Problem to solve: Copy each of the records below word for word, keeping every line as it stands.

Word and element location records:
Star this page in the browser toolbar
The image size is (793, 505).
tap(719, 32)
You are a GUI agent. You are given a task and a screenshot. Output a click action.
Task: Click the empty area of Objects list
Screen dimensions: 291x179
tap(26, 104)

Solution for this task:
Star this page in the browser toolbar
The image size is (793, 505).
tap(719, 32)
You are a GUI agent. You are given a task and a screenshot. Output a click action.
Task: Click the empty area of Objects list
Screen dimensions: 291x179
tap(26, 104)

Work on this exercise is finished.